As first revealed in mid-May, Arianespace has been forced to delay the launch of the James Webb Space Telescope by at least one month because of a problem with the fairing on its Ariane 5 rocket, found during an August 2020 launch.
There have been no Ariane 5 launches since. According to yesterday’s press briefing, however:
“The origin of the problem has been found. Corrective actions have been taken,” Daniel de Chambure, acting head of Ariane 5 adaptations and future missions at ESA, said. “The qualification review has started, so we should be able to confirm all that within a few days or weeks.” He did not elaborate on the problem or those corrective actions, beyond stating that the problem took place during separation of the payload fairing. Industry sources said in May that, on the two launches, the separation system imparted vibrations on the payload above acceptable limits, but did not damage the payloads.

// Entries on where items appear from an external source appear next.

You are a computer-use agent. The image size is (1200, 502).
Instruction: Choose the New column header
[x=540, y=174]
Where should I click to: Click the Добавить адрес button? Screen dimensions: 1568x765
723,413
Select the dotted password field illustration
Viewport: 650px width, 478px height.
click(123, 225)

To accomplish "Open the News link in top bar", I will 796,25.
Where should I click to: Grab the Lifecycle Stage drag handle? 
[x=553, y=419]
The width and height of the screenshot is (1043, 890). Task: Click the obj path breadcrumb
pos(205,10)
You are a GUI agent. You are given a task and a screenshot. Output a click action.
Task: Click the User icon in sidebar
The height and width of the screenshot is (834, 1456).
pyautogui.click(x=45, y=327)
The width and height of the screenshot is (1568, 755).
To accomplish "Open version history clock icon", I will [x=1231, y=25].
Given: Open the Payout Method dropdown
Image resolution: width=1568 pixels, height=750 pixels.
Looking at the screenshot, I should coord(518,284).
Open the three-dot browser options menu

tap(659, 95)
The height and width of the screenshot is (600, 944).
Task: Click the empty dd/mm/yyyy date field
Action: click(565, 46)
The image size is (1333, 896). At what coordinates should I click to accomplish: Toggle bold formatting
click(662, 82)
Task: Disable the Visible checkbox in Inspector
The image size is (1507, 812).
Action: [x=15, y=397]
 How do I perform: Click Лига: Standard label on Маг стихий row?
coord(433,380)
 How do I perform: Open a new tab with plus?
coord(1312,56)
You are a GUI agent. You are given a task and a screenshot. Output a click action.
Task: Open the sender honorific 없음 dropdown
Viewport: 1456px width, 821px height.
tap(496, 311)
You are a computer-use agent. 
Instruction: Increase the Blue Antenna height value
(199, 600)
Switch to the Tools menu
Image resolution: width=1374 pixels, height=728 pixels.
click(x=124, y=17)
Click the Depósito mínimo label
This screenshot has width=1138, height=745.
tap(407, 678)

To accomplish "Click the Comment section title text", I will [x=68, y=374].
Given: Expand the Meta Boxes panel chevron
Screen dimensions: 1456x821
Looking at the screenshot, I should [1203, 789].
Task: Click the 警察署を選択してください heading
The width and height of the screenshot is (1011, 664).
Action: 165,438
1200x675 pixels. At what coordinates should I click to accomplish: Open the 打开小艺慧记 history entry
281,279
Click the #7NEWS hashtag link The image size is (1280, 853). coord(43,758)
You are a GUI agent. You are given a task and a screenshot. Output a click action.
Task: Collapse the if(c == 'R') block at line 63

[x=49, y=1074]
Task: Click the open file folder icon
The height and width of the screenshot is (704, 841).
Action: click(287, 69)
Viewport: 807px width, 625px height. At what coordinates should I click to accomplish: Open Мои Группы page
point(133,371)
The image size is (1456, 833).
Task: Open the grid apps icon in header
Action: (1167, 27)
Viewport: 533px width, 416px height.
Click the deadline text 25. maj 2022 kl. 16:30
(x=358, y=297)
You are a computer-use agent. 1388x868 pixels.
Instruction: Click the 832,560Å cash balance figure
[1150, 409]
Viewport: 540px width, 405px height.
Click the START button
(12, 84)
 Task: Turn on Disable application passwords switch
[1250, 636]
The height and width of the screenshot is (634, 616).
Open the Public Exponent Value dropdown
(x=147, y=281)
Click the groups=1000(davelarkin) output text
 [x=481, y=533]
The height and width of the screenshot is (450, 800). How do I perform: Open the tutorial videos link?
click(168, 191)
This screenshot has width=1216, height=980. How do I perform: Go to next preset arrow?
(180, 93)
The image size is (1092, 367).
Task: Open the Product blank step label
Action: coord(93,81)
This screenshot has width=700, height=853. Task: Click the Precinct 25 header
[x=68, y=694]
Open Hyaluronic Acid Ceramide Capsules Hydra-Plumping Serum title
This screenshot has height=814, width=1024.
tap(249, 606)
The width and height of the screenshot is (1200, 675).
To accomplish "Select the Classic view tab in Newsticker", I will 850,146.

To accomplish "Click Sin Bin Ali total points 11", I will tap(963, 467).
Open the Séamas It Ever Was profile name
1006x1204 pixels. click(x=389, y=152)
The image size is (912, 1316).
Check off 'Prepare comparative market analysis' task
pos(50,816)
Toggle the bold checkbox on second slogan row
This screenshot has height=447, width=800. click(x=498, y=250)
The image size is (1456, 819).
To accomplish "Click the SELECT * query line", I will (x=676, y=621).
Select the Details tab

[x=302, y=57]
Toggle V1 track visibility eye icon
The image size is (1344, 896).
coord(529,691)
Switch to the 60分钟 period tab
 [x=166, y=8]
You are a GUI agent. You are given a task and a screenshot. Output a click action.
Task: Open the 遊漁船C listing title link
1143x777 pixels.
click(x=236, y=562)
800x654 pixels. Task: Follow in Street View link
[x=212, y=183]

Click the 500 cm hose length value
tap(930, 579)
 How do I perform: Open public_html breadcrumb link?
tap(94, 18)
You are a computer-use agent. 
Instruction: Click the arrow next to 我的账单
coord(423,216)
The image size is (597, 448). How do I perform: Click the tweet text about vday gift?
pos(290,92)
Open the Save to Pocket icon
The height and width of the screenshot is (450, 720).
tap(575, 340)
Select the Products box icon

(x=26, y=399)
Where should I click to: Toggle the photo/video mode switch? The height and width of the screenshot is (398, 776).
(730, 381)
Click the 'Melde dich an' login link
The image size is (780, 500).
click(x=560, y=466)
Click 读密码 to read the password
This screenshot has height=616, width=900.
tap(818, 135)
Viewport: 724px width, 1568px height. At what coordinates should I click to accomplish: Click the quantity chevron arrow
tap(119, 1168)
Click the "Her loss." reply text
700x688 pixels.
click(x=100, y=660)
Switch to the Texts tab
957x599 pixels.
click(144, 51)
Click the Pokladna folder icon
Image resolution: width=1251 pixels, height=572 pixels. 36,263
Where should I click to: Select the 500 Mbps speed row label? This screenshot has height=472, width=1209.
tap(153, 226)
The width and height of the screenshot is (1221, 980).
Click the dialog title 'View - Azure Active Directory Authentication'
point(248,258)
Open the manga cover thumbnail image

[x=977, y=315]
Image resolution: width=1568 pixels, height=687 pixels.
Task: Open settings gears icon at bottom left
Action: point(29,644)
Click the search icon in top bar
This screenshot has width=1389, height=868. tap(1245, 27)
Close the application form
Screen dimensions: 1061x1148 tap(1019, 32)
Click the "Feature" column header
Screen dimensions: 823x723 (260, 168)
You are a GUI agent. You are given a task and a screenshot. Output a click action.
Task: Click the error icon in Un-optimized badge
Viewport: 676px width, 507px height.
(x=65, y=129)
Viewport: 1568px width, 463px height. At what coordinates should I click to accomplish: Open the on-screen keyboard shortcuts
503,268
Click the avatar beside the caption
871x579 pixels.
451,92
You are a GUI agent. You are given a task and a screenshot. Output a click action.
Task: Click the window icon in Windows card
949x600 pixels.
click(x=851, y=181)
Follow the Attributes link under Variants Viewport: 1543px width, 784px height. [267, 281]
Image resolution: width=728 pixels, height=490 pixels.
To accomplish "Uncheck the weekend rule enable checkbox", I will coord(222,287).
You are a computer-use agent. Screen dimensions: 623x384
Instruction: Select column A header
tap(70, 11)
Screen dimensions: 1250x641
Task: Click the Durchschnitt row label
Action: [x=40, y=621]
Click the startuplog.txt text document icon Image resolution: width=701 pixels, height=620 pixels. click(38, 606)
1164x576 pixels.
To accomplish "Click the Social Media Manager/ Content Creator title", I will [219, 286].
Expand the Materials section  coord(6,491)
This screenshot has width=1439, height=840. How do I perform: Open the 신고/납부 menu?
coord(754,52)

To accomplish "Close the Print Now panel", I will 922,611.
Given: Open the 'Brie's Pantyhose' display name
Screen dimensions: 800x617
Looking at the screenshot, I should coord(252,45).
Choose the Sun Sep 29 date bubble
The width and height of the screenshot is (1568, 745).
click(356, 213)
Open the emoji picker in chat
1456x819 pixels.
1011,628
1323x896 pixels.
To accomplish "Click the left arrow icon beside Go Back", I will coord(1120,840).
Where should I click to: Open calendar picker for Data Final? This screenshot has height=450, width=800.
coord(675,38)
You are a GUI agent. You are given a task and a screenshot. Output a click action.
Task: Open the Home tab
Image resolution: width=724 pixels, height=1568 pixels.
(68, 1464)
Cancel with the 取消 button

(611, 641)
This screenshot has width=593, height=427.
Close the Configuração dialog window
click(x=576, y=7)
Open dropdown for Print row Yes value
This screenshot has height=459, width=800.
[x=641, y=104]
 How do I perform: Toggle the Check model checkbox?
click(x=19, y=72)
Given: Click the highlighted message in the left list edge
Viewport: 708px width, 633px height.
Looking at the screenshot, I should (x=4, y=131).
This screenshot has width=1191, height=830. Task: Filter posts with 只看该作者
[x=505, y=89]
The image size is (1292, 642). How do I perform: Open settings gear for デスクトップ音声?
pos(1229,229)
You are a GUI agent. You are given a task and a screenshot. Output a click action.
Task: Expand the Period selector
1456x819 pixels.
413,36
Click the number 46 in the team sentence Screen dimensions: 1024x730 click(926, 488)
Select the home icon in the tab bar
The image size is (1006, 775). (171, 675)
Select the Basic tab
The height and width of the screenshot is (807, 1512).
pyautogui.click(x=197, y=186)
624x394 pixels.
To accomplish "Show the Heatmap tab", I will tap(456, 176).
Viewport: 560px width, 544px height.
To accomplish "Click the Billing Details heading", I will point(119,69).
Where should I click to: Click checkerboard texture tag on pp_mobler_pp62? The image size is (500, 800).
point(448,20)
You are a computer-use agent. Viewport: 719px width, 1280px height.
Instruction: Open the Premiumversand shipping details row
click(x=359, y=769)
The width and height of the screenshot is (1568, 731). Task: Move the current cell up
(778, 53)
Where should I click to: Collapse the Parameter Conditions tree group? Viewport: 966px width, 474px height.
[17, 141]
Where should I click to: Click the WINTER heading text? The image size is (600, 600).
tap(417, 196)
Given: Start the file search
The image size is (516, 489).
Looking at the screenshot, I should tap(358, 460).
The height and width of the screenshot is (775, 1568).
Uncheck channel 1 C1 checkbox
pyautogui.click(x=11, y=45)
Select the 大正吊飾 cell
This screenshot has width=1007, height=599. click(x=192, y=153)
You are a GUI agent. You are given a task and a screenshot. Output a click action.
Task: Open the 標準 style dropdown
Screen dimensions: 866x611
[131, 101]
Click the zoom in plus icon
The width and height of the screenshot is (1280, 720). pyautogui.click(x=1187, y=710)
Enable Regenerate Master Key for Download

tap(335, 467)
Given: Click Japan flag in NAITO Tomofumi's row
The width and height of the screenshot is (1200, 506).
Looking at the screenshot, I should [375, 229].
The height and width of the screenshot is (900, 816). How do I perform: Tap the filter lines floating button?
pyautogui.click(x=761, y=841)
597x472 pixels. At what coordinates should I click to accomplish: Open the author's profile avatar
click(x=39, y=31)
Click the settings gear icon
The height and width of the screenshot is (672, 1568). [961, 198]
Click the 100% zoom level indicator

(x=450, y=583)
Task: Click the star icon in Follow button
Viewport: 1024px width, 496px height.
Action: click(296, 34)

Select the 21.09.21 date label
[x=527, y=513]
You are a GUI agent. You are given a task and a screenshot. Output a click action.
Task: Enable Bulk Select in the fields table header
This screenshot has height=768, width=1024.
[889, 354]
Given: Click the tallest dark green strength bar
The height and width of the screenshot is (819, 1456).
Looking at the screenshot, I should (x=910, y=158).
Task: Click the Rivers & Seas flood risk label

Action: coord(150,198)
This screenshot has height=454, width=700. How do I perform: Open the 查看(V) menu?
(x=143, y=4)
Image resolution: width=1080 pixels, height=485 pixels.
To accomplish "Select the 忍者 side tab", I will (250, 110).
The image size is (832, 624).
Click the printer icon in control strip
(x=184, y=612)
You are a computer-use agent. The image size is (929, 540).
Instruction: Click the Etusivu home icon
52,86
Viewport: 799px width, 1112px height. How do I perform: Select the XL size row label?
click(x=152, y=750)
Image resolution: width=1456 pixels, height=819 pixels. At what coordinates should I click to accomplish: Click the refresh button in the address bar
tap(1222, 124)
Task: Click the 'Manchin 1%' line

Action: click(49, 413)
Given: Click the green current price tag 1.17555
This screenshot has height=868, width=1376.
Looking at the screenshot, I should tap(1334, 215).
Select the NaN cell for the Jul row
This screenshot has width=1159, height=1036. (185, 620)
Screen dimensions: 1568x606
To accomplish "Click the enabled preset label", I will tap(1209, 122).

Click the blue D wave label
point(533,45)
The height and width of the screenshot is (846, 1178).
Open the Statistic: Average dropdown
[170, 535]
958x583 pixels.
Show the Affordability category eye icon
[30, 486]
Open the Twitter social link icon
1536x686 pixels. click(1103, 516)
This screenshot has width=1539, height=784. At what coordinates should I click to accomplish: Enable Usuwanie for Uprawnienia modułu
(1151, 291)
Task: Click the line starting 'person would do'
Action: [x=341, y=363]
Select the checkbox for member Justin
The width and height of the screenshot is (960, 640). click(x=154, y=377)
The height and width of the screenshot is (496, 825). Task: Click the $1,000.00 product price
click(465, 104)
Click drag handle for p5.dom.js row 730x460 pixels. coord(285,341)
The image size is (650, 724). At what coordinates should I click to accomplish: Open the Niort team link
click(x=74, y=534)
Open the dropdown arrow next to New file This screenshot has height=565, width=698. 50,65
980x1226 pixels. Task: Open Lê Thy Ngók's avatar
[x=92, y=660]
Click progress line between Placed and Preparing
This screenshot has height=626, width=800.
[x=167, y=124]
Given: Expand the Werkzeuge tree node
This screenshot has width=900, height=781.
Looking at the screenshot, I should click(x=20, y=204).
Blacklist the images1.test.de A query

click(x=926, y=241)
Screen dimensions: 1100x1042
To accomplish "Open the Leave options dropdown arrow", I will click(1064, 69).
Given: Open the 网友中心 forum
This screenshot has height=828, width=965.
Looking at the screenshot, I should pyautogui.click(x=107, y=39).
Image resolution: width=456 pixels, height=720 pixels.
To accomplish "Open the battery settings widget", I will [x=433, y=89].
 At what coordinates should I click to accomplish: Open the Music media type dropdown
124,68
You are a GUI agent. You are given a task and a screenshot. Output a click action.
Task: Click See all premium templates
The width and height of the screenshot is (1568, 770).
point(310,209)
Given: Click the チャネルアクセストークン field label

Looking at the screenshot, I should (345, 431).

It appears this new delay to Webb’s launch is because two commercial payloads must lift off first before Webb, with the first now scheduled for July. According to Arianespace, it will take two months prep for the next commercial launch, followed by two months prep for the Webb launch. That puts the launch of Webb in November.
Overall this particular delay is slight, only a few weeks, and pales in comparison to the ten years of delays experienced by NASA during development and construction of Webb. It also will add very little to the telescope’s overall budget, which has grown from an original price of $500 million to now about $10 billion.